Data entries
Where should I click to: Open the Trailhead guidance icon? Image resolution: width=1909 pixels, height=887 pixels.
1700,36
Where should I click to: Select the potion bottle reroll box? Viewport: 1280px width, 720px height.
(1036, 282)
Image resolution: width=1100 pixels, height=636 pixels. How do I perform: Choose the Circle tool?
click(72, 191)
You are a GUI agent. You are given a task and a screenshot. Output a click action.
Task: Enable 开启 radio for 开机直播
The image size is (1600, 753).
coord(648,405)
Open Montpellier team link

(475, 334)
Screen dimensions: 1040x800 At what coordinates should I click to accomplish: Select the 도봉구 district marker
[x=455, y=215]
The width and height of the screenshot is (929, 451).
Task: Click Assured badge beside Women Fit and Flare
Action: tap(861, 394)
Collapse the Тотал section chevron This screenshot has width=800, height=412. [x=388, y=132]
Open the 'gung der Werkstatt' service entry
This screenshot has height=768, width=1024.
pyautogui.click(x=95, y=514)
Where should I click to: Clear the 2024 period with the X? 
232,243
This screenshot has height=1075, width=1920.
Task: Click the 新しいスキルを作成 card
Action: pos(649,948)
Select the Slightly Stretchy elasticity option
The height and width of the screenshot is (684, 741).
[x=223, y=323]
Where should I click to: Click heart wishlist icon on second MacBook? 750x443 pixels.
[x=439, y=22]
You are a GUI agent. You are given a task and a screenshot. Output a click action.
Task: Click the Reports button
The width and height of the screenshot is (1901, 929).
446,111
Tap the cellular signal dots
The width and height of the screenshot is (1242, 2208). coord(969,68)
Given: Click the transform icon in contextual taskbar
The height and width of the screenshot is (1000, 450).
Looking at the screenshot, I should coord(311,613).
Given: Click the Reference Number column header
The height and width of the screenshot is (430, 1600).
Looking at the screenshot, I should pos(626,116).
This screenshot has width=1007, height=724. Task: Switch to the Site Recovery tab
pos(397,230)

--- Problem details ---
Copy out every record above exactly as written.

--- Answer to this task ---
Where should I click to: Open the Trailhead guidance icon? Image resolution: width=1909 pixels, height=887 pixels.
1700,36
Where should I click to: Select the potion bottle reroll box? Viewport: 1280px width, 720px height.
(1036, 282)
Image resolution: width=1100 pixels, height=636 pixels. How do I perform: Choose the Circle tool?
click(72, 191)
You are a GUI agent. You are given a task and a screenshot. Output a click action.
Task: Enable 开启 radio for 开机直播
The image size is (1600, 753).
coord(648,405)
Open Montpellier team link

(475, 334)
Screen dimensions: 1040x800 At what coordinates should I click to accomplish: Select the 도봉구 district marker
[x=455, y=215]
The width and height of the screenshot is (929, 451).
Task: Click Assured badge beside Women Fit and Flare
Action: tap(861, 394)
Collapse the Тотал section chevron This screenshot has width=800, height=412. [x=388, y=132]
Open the 'gung der Werkstatt' service entry
This screenshot has height=768, width=1024.
pyautogui.click(x=95, y=514)
Where should I click to: Clear the 2024 period with the X? 
232,243
This screenshot has height=1075, width=1920.
Task: Click the 新しいスキルを作成 card
Action: pos(649,948)
Select the Slightly Stretchy elasticity option
The height and width of the screenshot is (684, 741).
[x=223, y=323]
Where should I click to: Click heart wishlist icon on second MacBook? 750x443 pixels.
[x=439, y=22]
You are a GUI agent. You are given a task and a screenshot. Output a click action.
Task: Click the Reports button
The width and height of the screenshot is (1901, 929).
446,111
Tap the cellular signal dots
The width and height of the screenshot is (1242, 2208). coord(969,68)
Given: Click the transform icon in contextual taskbar
The height and width of the screenshot is (1000, 450).
Looking at the screenshot, I should coord(311,613).
Given: Click the Reference Number column header
The height and width of the screenshot is (430, 1600).
Looking at the screenshot, I should pos(626,116).
This screenshot has width=1007, height=724. Task: Switch to the Site Recovery tab
pos(397,230)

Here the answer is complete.